▸ The problem: Copy out the full listing exactly, omitting any picture it contains.
■ ■ ■ ■
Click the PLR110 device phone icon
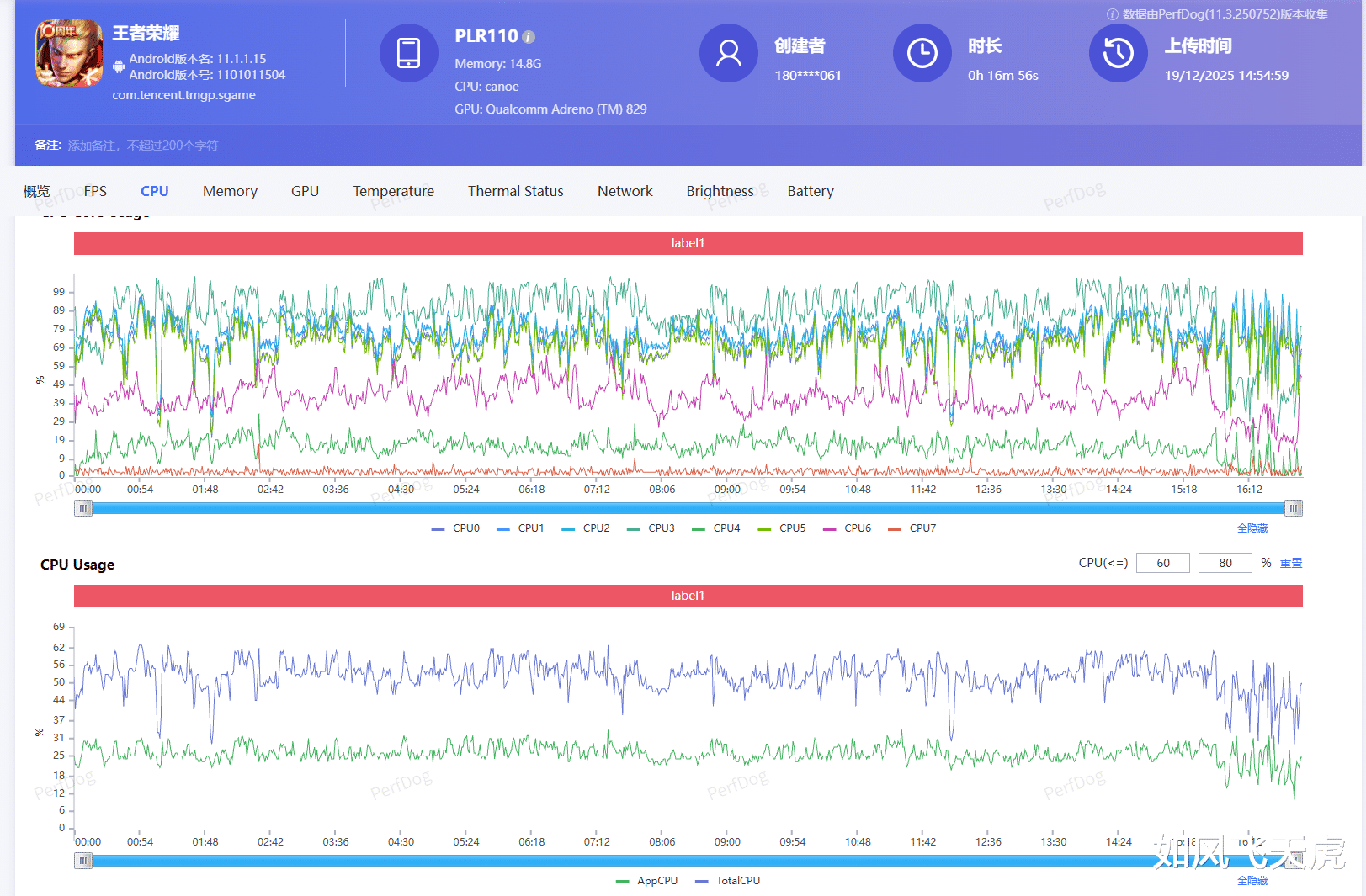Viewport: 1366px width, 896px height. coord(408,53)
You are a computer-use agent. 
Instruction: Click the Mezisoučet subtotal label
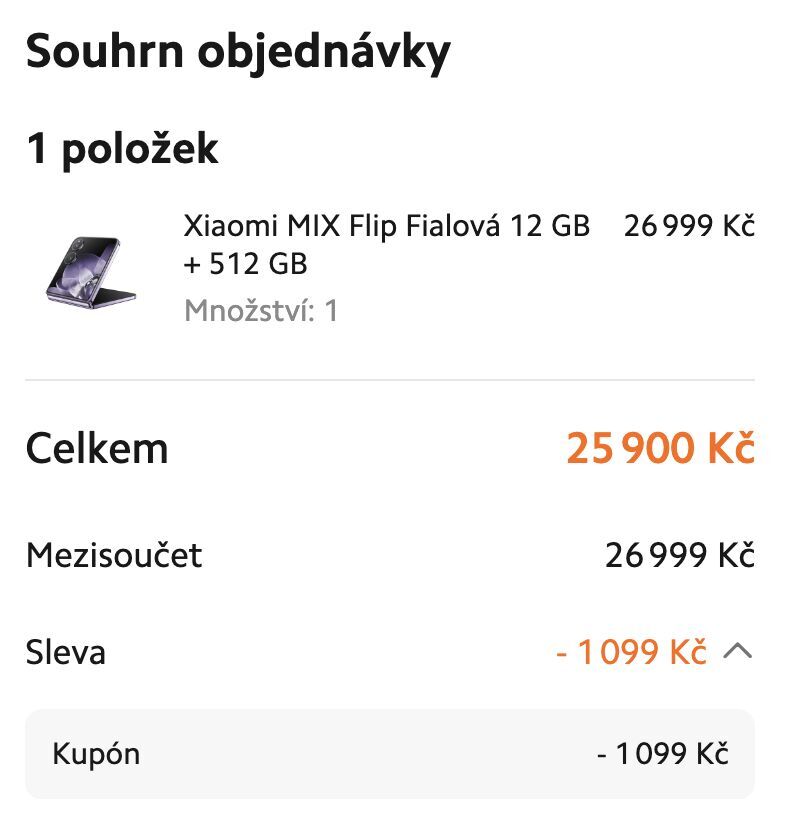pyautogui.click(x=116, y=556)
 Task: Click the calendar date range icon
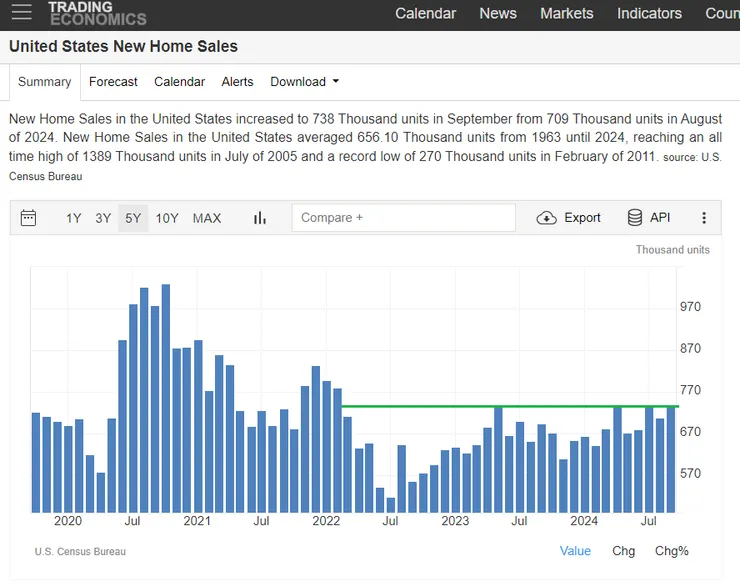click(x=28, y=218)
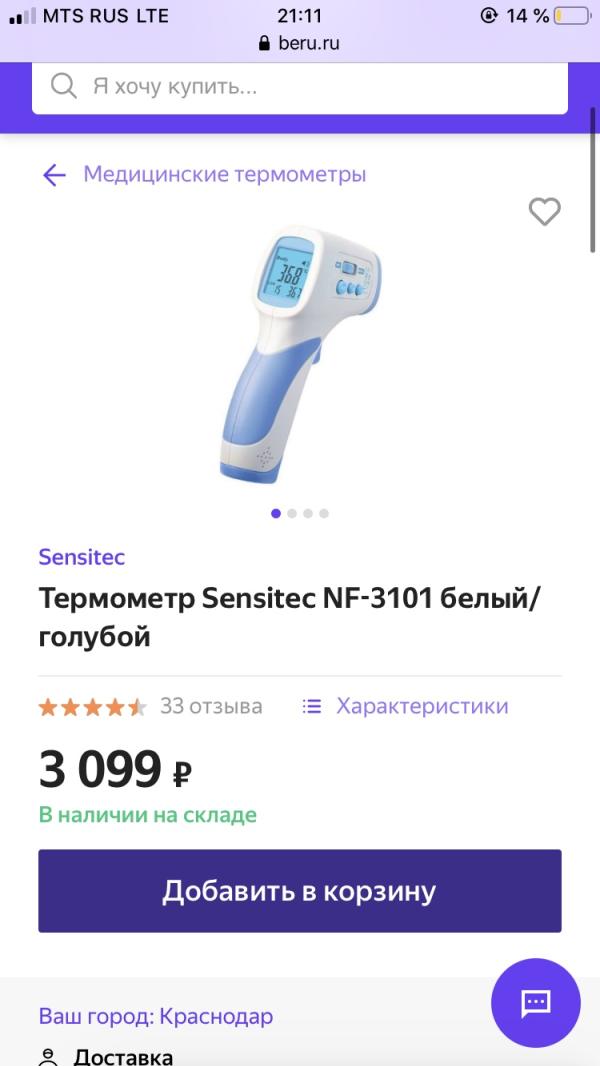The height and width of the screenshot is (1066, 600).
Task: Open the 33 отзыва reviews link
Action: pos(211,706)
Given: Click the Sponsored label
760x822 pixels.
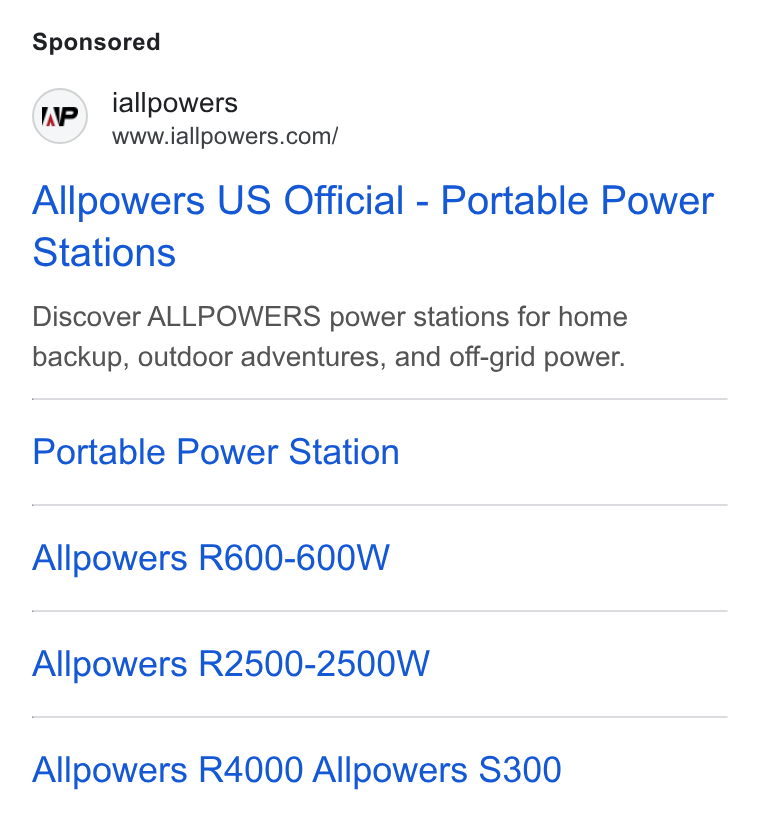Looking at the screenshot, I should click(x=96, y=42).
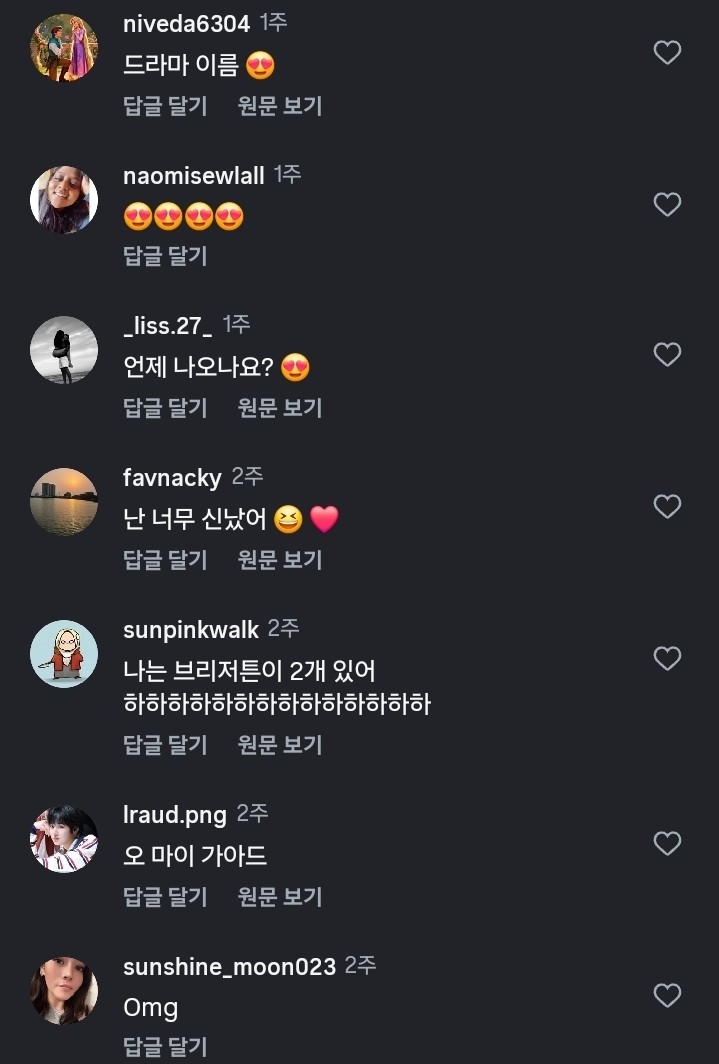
■ ■ ■ ■
▸ Result of this task:
Click the PLR110 device phone icon
Viewport: 1366px width, 896px height. coord(408,53)
You are a computer-use agent. 
Instruction: Click the Mezisoučet subtotal label
pyautogui.click(x=116, y=556)
 Task: Click the calendar date range icon
click(x=28, y=218)
The height and width of the screenshot is (1066, 600).
Task: Open the 33 отзыва reviews link
Action: pos(211,706)
Given: Click the Sponsored label
760x822 pixels.
Looking at the screenshot, I should click(x=96, y=42).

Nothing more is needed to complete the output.